- **Wat te doen**
1. Kopieer uit het fragment over de herzieningsaanvraag alles vanaf "3.2. Art. 459" tot en met "omstandigheid kan blijken.".
2. Schrijf uit de records alles over vanaf de regel met "Viewport: 1267px width, 409px" tot en met de regel met "click(1240, 404)", en verder niets. Laat de afbeeldingen weg.

- **Gegeven fragment**
......

1. De uitspraak waarvan herziening is gevraagd
De Rechtbank heeft de aanvrager ter zake van 1 primair "medeplegen van moord", 2. "medeplegen van opzettelijk iemand wederrechtelijk van de vrijheid beroven en beroofd houden" en 3. "zware mishandeling" veroordeeld tot een gevangenisstraf voor de duur van twintig jaren.
2. De aanvrage tot herziening
De aanvrage tot herziening is aan dit arrest gehecht en maakt daarvan deel uit.
3. Beoordeling van de aanvrage
3.1. Als grondslag voor een herziening kunnen, voor zover hier van belang, krachtens het eerste lid, aanhef en onder 2° van art. 457 Sv slechts dienen een of meer door een opgave van bewijsmiddelen gestaafde omstandigheden van feitelijke aard die bij het onderzoek op de terechtzitting niet zijn gebleken en die het ernstig vermoeden wekken dat, waren zij bekend geweest, het onderzoek der zaak zou hebben geleid hetzij tot vrijspraak van de veroordeelde, hetzij tot ontslag van rechtsvervolging, hetzij tot niet-ontvankelijkverklaring van het openbaar ministerie, hetzij tot toepasselijkverklaring van een minder zware strafbepaling.
3.2. Art. 459 Sv schrijft voor dat de aanvrage tot herziening inhoudt de omstandigheid als hiervoor bedoeld, waarop zij steunt, en verder een opgave bevat van de bewijsmiddelen waaruit van die omstandigheid kan blijken.

......

- **Ingevoerde regels**
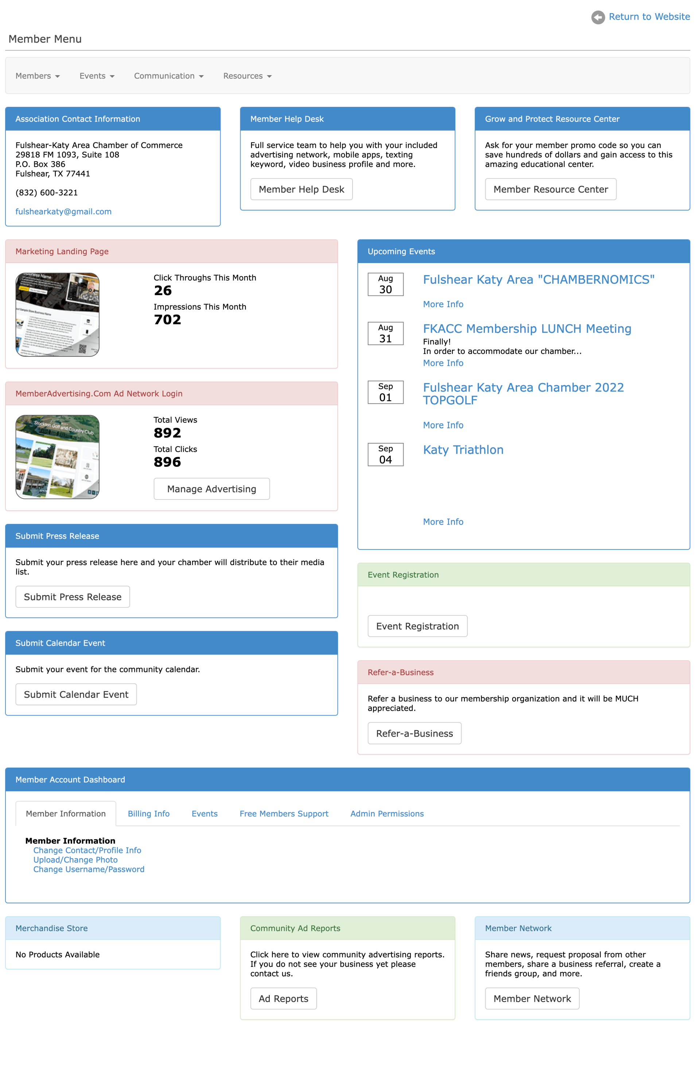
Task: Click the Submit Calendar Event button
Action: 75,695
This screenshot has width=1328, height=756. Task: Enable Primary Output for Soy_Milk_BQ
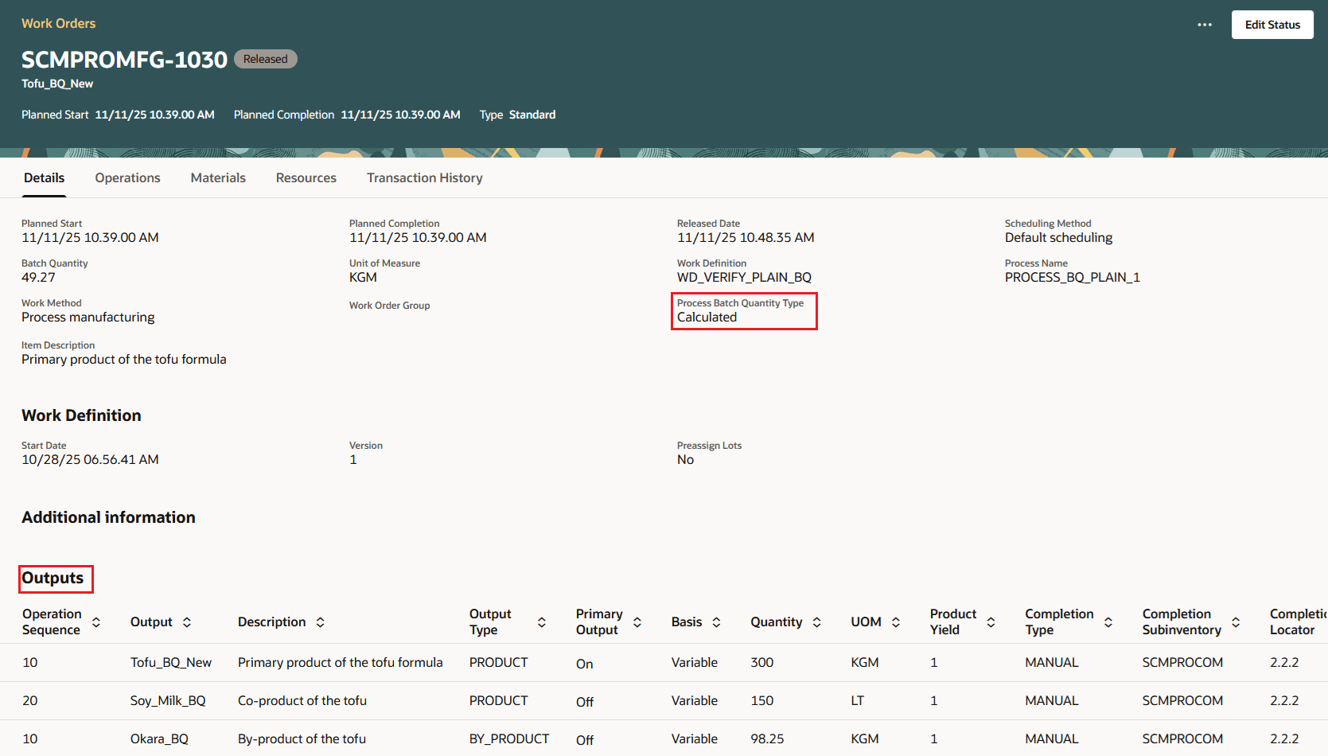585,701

......

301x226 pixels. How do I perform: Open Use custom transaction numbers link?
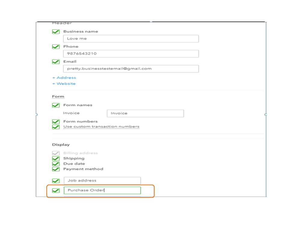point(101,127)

......

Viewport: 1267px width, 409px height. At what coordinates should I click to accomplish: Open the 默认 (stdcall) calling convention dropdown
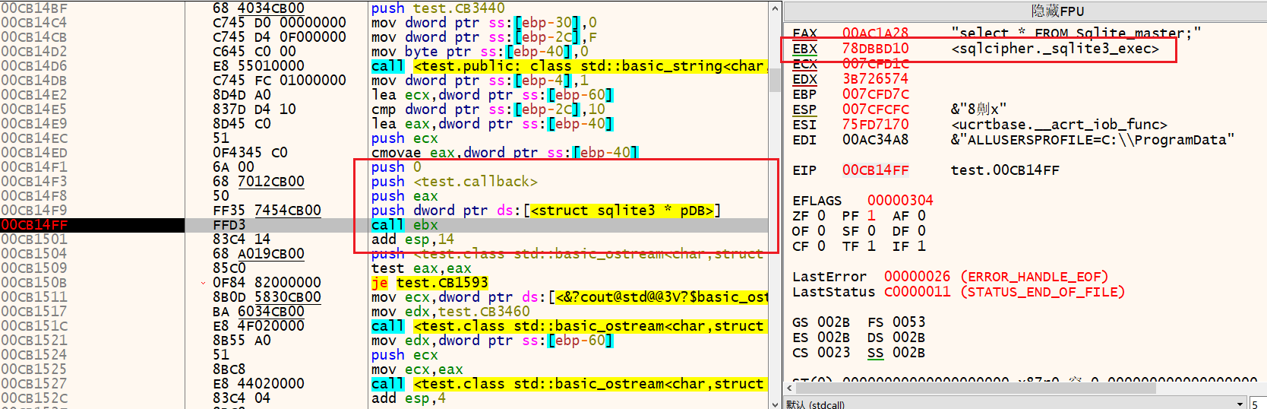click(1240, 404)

......

- **Antwoorden op volgorde**
1.
3.2. Art. 459 Sv schrijft voor dat de aanvrage tot herziening inhoudt de omstandigheid als hiervoor bedoeld, waarop zij steunt, en verder een opgave bevat van de bewijsmiddelen waaruit van die omstandigheid kan blijken.

2.
Viewport: 1267px width, 409px height. At what coordinates should I click to accomplish: Open the 默认 (stdcall) calling convention dropdown
click(1240, 404)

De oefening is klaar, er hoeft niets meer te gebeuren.